* [Stored items from a collection]:

▶

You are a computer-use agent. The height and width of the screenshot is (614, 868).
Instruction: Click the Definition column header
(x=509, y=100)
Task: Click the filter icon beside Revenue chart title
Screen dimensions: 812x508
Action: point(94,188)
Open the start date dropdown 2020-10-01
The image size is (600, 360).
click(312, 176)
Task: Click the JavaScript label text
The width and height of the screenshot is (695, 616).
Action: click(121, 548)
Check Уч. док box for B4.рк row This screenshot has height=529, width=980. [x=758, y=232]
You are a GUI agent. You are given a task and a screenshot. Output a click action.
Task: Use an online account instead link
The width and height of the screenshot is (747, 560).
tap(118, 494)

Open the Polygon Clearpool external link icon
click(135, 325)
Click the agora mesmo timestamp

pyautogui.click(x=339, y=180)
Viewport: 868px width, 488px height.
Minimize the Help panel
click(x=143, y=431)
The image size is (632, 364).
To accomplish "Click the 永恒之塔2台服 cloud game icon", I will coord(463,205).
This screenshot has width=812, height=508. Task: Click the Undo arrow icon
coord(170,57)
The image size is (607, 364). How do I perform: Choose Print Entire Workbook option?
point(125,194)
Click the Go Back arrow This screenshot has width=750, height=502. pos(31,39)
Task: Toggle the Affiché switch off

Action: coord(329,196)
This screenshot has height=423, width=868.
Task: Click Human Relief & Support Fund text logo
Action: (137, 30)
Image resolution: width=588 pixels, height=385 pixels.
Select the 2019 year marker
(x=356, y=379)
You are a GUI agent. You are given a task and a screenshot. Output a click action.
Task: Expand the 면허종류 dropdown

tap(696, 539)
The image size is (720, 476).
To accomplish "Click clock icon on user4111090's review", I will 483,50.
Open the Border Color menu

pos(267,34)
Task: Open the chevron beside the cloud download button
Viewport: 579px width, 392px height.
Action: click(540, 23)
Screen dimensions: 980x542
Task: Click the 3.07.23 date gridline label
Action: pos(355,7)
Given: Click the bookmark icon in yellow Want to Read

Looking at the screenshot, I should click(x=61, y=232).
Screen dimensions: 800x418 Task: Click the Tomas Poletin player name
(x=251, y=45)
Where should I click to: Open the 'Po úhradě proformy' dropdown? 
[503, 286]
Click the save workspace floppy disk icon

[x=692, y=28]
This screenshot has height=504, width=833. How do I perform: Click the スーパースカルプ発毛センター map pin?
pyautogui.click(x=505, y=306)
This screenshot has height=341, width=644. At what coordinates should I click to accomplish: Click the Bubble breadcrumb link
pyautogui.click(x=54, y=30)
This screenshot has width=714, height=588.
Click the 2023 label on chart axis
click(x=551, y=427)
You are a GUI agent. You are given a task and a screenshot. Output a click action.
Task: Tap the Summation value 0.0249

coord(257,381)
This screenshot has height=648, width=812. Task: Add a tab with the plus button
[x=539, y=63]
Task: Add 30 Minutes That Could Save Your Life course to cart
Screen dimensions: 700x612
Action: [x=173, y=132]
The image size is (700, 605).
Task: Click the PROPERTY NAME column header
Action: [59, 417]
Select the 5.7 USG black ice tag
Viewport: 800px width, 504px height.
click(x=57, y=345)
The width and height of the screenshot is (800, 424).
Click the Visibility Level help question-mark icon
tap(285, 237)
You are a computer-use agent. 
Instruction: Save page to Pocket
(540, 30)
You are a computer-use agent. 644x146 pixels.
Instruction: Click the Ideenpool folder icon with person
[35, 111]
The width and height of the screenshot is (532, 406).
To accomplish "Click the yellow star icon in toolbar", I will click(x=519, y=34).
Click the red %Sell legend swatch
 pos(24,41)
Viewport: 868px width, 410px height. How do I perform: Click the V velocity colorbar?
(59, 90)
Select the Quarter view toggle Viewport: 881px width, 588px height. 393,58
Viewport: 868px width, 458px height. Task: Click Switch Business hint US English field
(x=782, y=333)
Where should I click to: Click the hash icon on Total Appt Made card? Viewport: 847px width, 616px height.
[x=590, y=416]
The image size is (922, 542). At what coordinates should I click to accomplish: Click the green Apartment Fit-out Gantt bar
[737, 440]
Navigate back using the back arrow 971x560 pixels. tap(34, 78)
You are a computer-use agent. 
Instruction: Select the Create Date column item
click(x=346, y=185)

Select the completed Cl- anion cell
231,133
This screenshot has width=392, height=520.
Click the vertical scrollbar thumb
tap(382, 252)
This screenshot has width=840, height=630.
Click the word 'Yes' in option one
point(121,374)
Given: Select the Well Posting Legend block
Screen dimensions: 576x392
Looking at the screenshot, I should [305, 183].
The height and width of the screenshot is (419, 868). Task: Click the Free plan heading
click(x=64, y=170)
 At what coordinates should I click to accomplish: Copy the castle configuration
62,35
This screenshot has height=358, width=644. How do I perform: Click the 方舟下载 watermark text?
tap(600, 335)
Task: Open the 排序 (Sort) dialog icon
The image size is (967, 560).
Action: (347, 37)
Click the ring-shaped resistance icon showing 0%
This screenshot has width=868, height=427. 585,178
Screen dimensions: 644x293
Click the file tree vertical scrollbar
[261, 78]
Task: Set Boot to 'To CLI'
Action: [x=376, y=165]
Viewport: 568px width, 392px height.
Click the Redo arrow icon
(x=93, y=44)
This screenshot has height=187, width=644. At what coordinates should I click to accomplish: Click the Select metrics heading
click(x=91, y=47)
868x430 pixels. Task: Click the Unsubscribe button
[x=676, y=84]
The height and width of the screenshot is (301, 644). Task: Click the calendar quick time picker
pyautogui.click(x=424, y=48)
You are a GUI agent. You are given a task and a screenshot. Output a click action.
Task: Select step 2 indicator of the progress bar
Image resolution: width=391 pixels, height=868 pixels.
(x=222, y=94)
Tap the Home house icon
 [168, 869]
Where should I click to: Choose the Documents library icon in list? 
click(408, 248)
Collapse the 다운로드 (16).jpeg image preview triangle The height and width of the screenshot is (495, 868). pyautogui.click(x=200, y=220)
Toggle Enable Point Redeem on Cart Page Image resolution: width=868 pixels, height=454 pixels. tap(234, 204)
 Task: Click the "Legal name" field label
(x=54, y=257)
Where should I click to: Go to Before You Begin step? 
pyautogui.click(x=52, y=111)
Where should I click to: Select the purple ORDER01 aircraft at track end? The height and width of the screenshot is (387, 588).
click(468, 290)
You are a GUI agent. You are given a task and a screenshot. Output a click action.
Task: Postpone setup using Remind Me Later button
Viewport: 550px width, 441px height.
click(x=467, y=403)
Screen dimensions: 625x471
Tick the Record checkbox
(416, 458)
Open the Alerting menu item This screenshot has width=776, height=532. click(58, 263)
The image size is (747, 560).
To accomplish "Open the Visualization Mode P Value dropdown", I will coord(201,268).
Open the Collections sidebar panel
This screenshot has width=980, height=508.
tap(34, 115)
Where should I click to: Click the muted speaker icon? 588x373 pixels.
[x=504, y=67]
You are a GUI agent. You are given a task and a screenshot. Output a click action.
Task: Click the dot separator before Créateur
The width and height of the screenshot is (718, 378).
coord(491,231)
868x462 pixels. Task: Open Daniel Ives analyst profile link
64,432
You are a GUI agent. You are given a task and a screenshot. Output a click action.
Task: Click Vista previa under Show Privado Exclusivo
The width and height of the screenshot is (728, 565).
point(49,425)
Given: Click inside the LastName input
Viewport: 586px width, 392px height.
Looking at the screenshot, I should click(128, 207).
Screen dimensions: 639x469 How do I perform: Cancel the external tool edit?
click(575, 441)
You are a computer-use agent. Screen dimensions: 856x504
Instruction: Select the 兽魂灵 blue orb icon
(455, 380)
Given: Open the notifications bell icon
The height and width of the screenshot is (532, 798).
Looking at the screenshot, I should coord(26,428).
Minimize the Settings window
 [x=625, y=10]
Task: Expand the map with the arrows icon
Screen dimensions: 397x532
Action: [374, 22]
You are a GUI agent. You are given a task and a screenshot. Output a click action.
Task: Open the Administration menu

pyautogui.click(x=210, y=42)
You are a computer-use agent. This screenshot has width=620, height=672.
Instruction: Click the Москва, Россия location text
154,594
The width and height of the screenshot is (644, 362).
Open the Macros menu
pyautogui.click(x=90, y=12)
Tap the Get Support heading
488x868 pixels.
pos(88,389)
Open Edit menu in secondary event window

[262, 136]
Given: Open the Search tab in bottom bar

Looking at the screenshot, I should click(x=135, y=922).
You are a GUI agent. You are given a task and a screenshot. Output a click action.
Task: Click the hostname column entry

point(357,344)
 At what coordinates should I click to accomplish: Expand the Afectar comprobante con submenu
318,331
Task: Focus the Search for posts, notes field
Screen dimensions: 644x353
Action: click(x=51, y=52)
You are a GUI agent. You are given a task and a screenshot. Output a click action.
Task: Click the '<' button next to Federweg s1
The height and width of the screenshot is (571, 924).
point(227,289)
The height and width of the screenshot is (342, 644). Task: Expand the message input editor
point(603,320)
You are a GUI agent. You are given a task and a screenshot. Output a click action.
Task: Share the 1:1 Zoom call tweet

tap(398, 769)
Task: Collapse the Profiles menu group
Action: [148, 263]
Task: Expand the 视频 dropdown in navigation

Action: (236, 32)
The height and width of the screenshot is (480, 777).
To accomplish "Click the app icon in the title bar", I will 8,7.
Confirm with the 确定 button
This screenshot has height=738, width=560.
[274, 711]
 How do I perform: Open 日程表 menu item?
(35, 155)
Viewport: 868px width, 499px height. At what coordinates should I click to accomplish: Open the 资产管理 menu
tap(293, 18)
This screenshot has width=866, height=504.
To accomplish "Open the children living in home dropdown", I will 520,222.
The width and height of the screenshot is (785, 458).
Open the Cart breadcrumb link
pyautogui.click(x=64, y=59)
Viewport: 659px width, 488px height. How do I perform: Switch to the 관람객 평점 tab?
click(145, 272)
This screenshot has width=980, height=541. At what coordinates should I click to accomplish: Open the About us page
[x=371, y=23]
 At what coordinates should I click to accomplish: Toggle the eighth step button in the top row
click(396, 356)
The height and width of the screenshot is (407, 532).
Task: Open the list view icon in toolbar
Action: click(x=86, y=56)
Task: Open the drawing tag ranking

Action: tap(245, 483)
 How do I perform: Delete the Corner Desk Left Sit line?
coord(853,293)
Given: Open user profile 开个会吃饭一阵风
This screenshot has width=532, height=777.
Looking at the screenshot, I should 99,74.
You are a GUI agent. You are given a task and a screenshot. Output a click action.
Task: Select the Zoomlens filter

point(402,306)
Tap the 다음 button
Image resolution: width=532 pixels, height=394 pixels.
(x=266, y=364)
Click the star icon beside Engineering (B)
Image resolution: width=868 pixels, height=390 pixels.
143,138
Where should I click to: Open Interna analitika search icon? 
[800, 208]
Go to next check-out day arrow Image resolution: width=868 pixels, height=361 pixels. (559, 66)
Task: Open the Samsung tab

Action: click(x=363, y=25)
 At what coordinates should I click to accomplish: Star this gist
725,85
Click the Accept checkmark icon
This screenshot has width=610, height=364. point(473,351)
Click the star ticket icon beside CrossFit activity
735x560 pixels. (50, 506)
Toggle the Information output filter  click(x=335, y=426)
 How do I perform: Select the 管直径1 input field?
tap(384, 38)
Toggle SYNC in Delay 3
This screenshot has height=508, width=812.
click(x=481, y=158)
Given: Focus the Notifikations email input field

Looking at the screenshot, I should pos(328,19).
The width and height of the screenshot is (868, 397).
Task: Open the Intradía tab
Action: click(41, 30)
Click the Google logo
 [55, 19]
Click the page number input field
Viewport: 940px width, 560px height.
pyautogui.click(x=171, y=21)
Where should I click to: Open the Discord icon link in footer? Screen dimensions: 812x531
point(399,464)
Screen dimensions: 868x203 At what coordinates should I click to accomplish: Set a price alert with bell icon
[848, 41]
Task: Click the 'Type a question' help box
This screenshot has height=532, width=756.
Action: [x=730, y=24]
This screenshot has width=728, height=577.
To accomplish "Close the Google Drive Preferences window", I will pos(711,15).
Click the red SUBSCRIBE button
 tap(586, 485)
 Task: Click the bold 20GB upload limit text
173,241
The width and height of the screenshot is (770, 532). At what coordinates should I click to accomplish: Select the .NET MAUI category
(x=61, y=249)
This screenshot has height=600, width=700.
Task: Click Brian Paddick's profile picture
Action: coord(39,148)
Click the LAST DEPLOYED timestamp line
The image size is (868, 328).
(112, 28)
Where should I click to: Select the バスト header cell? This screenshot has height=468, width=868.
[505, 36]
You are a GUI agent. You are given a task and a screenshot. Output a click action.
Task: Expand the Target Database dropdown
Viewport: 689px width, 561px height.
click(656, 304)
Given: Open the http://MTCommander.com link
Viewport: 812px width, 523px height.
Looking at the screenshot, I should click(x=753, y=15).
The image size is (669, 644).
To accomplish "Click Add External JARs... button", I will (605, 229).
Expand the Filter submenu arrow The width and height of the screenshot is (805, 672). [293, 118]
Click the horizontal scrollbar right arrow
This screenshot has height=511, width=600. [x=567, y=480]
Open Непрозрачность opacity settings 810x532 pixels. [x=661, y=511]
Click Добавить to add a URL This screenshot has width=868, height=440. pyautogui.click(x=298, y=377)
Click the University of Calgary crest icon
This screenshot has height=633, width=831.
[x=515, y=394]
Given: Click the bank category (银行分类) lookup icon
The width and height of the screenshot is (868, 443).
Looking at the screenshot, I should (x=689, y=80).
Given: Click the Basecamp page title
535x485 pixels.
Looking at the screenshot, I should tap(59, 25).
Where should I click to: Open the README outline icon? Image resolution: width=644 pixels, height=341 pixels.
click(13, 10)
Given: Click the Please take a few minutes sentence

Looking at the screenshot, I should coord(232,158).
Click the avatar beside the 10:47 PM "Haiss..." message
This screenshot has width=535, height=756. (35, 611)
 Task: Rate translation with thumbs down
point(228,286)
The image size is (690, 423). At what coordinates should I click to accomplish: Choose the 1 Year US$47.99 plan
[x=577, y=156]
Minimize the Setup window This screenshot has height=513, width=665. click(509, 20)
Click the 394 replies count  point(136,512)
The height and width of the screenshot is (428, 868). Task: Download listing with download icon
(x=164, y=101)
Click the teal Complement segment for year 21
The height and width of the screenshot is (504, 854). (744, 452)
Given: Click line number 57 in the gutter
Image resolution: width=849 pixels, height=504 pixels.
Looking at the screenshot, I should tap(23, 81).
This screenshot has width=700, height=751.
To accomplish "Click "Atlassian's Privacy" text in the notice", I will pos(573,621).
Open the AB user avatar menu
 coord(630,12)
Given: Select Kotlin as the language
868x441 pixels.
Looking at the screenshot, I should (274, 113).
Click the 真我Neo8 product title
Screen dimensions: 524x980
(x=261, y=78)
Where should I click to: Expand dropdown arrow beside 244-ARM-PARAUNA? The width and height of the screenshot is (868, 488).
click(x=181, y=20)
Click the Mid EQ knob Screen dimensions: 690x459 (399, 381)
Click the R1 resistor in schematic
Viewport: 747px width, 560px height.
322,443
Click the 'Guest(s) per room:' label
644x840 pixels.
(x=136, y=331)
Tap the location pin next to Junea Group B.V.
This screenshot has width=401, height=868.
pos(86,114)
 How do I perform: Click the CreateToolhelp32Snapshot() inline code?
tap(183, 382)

◀

* [Directions]: Restate verbatim all lines from the start of the data through the line containing "Click the Go Back", with both ends kept.

* [Reply to the exercise]:
You are a computer-use agent. The height and width of the screenshot is (614, 868).
Instruction: Click the Definition column header
(x=509, y=100)
Task: Click the filter icon beside Revenue chart title
Screen dimensions: 812x508
Action: point(94,188)
Open the start date dropdown 2020-10-01
The image size is (600, 360).
click(312, 176)
Task: Click the JavaScript label text
The width and height of the screenshot is (695, 616).
Action: click(121, 548)
Check Уч. док box for B4.рк row This screenshot has height=529, width=980. [x=758, y=232]
You are a GUI agent. You are given a task and a screenshot. Output a click action.
Task: Use an online account instead link
The width and height of the screenshot is (747, 560).
tap(118, 494)

Open the Polygon Clearpool external link icon
click(135, 325)
Click the agora mesmo timestamp

pyautogui.click(x=339, y=180)
Viewport: 868px width, 488px height.
Minimize the Help panel
click(x=143, y=431)
The image size is (632, 364).
To accomplish "Click the 永恒之塔2台服 cloud game icon", I will coord(463,205).
This screenshot has width=812, height=508. Task: Click the Undo arrow icon
coord(170,57)
The image size is (607, 364). How do I perform: Choose Print Entire Workbook option?
point(125,194)
Click the Go Back arrow This screenshot has width=750, height=502. pos(31,39)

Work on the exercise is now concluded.